I am currently working on implementing support for the CFF table and charstrings in a Ruby library. At the moment I'm trying to write tests for the CFF table's encoding structure, but I'm having a devil of a time finding a real-world font that actually specifies an encoding. CID fonts don't specify one, and all the non-CID fonts I've looked at use one of the predefined encodings ("standard" or "expert"). I've downloaded thousands of fonts and for the life of me can't find anything. Can anyone point me to a font that has one of these encoding structures, or is it more of an academic thing that nobody actually uses?

Comments

  • Thomas PhinneyThomas Phinney Posts: 1,153
    Well, not many people use these in font production. But I think there may be some out there in the wild. As I recall from helping manage the Adobe conversion to OpenType, we had some fonts that might have done this.

    I suggest you check the OpenType CFF versions of pi/dingbat fonts from Adobe that have no alphabetic characters.
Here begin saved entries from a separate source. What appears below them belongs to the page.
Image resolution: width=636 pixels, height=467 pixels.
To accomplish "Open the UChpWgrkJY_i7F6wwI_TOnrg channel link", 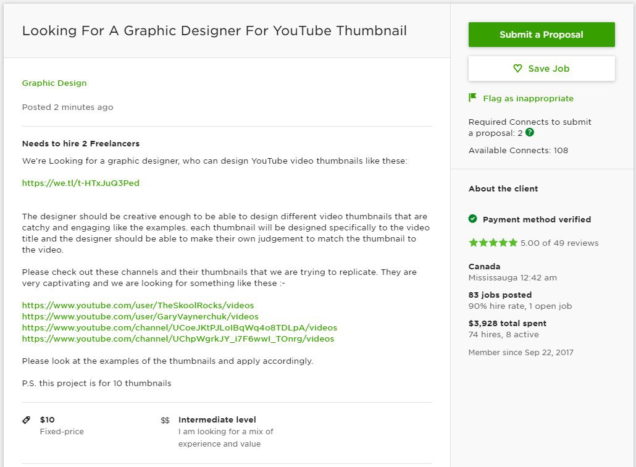I will (178, 339).
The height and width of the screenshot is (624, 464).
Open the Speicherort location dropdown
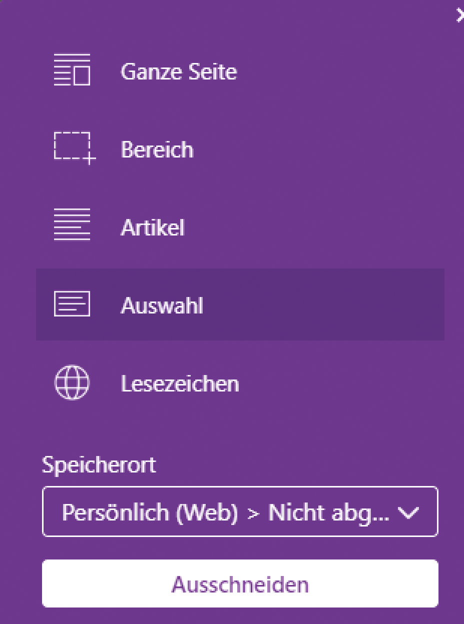pos(240,512)
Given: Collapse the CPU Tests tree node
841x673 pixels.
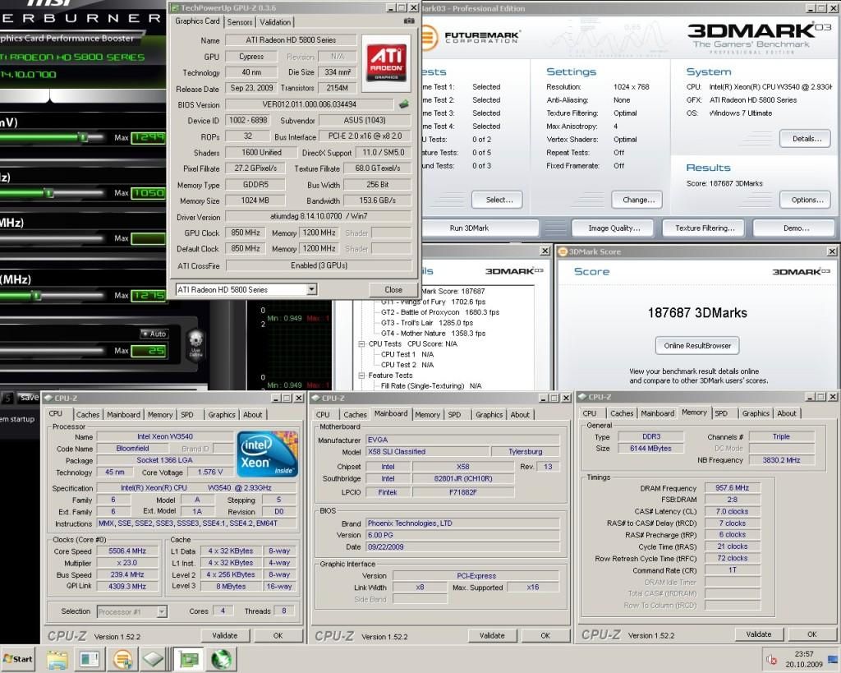Looking at the screenshot, I should coord(361,344).
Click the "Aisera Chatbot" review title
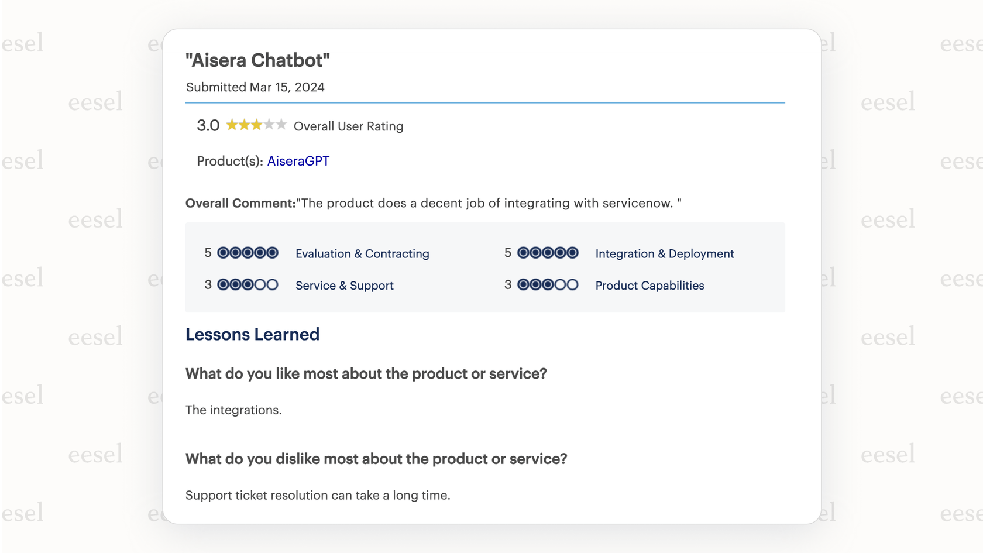The width and height of the screenshot is (983, 553). pos(257,60)
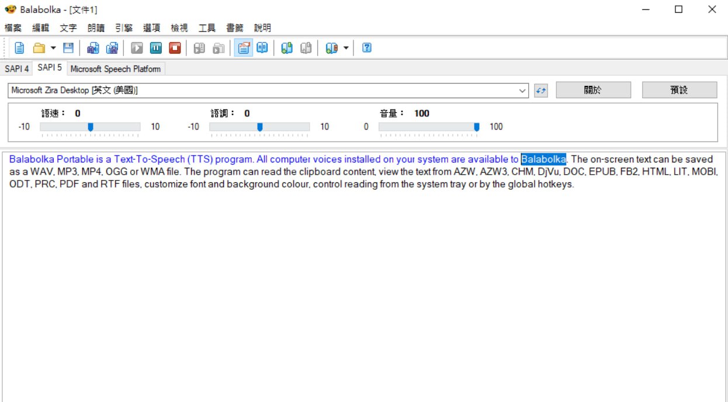Open the dropdown arrow beside the folder icon
728x402 pixels.
[x=53, y=48]
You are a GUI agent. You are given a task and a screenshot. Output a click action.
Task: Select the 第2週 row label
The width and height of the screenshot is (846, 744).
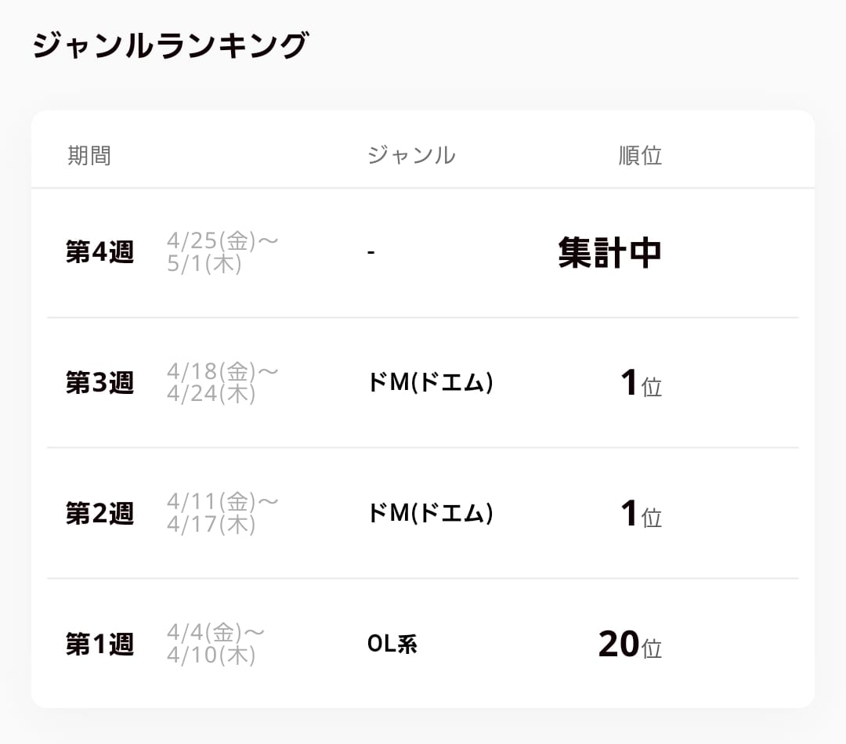click(x=99, y=514)
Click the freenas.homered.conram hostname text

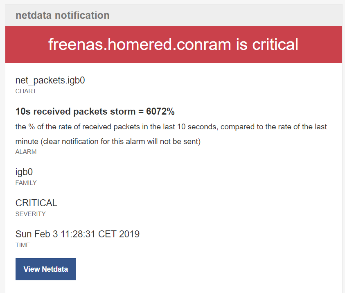(140, 44)
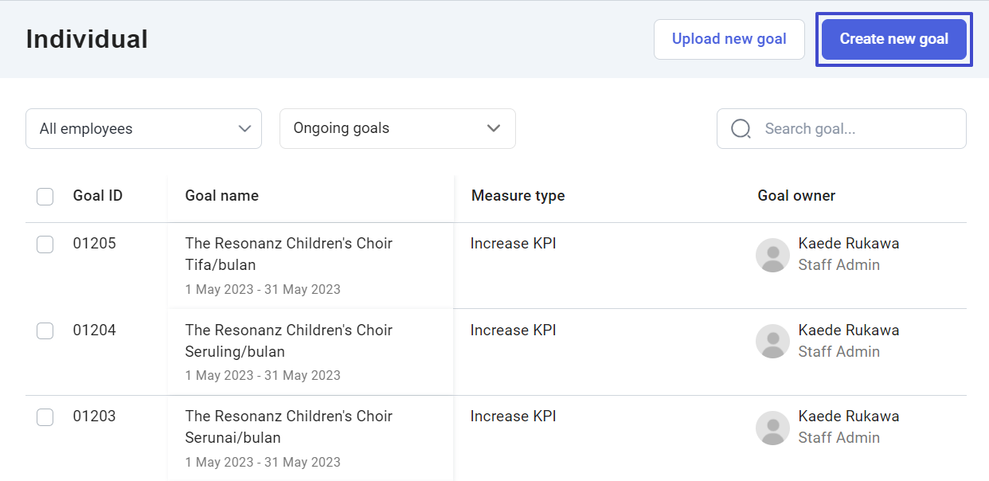The height and width of the screenshot is (481, 989).
Task: Click the Goal ID column header
Action: tap(98, 195)
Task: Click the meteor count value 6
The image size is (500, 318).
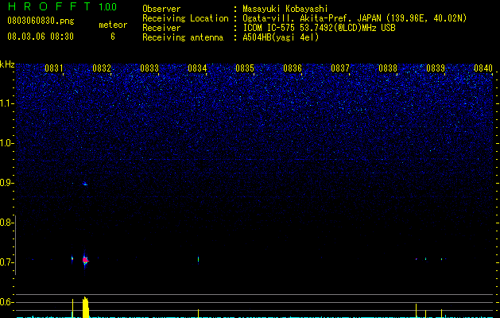Action: (x=113, y=37)
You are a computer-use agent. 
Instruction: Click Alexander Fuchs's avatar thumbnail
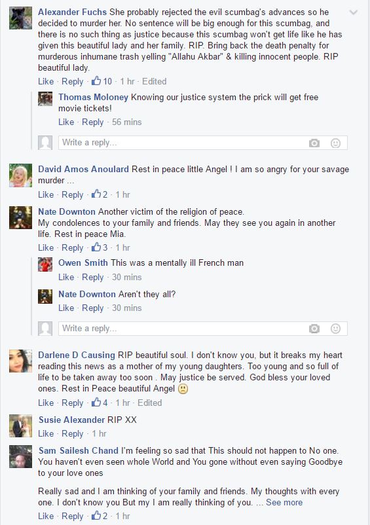[20, 18]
For example Cheq, Sonata, Carta, Symbol, Adobe Wood Type Ornaments.

    Consider also the Adobe-produced versions of pi/dingbat fonts licensed from Monotype and subsidiaries: ITC Zapf Dingbats, Mathematical Pi, Border Pi, Bundesbahn Pi, Universal News & Commercial Pi, Universal Greek Math & Pi, Linotype Game Pi, Caravan Borders, the various Linotype “Something” Pi fonts (Audio, European, Decoration, Astrology, Holiday, Warning), 

    IIRC, in all these fonts, the Unicode cmap is correct and uses unusual codepoints, with few or no western-Europe alphabetic codepoints. I don't specifically remember, but I strongly suspect the CFF table has an appropriately unusual encoding.

    I suspect the good folks at Adobe would be happy to supply you with those first few (Adobe-owned) fonts for testing purposes, or you could license a few online from the usual sources.